## PROBLEM REQUIREMENTS
In the listing below, locate the line containing "Click Explode Recipient Group" and the line containing "You are a computer-use agent. Screen". Output both of them and every line between, exactly as written, and nothing more.
───── SUPPLIED MATERIAL ─────
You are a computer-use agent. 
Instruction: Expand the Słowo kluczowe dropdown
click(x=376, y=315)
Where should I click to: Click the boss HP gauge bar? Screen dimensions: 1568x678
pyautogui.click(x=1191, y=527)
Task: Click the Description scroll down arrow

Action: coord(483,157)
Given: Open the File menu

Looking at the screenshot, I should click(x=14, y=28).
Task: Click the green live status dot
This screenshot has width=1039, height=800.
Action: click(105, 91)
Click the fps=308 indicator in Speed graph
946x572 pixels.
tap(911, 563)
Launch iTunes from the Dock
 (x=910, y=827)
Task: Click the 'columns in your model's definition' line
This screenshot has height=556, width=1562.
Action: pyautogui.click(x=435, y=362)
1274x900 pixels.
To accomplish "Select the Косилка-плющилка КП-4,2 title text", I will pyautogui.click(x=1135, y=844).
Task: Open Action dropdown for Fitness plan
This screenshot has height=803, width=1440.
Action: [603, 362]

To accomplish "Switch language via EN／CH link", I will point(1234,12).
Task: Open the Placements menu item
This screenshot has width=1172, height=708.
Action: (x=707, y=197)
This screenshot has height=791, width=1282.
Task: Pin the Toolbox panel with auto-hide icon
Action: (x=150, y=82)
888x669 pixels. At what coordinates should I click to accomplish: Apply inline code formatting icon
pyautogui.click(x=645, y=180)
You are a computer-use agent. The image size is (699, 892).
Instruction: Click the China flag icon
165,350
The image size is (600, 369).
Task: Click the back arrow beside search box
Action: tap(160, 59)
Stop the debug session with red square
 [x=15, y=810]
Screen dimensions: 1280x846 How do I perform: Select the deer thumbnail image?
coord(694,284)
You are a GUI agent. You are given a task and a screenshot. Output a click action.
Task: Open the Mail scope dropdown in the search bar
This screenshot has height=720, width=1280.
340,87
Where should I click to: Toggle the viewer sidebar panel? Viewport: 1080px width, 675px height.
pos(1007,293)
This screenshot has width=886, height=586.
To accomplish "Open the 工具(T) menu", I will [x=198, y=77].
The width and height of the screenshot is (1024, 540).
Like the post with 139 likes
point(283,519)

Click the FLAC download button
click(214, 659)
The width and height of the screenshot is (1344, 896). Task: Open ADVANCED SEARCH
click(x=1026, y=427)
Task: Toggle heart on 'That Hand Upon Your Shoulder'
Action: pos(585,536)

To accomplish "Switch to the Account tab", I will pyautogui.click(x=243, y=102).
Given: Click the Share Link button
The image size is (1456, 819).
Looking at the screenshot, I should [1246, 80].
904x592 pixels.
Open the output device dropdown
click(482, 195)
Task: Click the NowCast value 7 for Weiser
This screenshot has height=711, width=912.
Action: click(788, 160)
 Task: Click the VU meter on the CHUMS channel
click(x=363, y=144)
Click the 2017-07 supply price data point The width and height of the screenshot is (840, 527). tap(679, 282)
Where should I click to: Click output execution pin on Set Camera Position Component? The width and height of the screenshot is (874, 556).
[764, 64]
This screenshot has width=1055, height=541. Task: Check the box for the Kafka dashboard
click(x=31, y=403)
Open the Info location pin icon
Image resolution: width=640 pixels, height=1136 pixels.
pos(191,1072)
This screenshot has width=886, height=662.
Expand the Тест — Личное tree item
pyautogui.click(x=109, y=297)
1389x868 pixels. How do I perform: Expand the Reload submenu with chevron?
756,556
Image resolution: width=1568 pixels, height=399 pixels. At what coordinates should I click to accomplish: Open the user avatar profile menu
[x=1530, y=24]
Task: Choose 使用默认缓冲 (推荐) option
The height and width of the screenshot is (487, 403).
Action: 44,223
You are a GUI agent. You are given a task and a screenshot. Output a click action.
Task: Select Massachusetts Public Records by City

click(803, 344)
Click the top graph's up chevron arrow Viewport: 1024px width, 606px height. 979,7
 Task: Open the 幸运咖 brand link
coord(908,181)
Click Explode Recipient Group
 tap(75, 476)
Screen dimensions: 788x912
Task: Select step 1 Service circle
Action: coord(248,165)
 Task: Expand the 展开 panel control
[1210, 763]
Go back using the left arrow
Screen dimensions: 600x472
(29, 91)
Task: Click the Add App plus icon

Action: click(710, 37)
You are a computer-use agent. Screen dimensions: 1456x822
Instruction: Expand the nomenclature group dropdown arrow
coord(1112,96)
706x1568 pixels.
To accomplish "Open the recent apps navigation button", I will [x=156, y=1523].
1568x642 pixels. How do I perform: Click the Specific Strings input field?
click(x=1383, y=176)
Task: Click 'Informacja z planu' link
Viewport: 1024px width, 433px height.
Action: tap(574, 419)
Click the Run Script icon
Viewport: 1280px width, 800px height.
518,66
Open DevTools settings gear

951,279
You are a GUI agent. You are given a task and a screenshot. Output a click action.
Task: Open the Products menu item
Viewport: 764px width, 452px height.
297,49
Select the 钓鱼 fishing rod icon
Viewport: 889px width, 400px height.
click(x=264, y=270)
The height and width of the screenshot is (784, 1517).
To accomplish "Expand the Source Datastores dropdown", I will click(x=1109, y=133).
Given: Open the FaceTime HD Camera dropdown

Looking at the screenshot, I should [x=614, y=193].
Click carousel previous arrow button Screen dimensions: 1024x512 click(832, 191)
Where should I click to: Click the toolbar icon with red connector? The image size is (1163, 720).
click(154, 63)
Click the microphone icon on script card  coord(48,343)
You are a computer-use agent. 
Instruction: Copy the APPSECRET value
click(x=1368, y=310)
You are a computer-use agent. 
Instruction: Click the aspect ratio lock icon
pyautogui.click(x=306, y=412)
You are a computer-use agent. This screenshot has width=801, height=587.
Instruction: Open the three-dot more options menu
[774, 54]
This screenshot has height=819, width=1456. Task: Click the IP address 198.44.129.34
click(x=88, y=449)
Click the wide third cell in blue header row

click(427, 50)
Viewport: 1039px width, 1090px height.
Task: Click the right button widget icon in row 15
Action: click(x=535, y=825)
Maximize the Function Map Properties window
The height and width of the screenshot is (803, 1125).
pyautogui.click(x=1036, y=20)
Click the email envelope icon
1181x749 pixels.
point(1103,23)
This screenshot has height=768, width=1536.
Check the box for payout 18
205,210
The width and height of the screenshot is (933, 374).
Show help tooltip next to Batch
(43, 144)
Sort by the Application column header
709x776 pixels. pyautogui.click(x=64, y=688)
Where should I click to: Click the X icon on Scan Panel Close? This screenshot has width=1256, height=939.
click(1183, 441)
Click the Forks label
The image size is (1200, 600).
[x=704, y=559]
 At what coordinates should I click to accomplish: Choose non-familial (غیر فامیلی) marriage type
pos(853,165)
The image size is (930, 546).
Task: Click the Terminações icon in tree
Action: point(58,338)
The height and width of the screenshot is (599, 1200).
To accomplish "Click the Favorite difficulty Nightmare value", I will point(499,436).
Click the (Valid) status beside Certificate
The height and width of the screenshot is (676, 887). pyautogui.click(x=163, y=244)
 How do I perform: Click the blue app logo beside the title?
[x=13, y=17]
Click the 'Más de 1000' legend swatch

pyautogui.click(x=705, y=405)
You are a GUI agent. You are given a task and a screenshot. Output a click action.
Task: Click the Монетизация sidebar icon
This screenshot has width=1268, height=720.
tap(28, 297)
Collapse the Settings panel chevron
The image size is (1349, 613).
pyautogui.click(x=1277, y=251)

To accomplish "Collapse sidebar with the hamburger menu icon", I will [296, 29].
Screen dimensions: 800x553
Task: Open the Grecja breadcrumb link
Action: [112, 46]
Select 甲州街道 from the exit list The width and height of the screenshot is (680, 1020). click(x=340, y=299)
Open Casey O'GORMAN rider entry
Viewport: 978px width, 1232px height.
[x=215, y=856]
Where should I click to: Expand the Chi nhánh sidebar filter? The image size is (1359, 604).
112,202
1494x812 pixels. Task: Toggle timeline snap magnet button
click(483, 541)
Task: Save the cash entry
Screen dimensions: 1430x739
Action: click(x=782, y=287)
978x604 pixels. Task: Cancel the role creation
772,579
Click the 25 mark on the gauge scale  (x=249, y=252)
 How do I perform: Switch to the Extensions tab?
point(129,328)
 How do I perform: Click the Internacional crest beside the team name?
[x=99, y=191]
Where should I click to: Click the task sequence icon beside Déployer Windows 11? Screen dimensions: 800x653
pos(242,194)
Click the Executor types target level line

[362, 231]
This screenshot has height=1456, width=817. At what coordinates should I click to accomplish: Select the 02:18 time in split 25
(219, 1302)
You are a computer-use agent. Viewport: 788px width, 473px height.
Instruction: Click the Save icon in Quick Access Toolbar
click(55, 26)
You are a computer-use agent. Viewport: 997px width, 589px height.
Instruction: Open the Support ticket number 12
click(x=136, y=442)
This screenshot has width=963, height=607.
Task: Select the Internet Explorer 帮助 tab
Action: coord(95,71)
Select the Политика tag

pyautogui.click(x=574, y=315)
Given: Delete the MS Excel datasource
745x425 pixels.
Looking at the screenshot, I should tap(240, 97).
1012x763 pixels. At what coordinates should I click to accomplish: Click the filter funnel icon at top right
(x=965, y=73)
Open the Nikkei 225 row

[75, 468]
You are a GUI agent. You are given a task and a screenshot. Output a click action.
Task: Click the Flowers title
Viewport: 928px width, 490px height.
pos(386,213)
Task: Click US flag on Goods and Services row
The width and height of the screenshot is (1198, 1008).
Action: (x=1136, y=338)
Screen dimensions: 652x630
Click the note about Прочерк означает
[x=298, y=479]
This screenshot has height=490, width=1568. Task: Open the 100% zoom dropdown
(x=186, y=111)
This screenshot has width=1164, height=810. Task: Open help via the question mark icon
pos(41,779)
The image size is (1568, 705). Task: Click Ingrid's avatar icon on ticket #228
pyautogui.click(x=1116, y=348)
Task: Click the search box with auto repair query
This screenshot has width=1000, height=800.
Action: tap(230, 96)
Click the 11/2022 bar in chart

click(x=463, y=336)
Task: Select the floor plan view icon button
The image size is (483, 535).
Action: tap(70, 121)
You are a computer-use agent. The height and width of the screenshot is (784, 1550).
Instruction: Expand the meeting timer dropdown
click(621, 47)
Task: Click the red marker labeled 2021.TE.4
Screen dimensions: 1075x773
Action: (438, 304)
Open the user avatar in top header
─────
## RESULT OF THIS EXERCISE
Click Explode Recipient Group
 tap(75, 476)
Screen dimensions: 788x912
Task: Select step 1 Service circle
Action: coord(248,165)
 Task: Expand the 展开 panel control
[1210, 763]
Go back using the left arrow
Screen dimensions: 600x472
(29, 91)
Task: Click the Add App plus icon

Action: click(710, 37)
You are a computer-use agent. Screen dimensions: 1456x822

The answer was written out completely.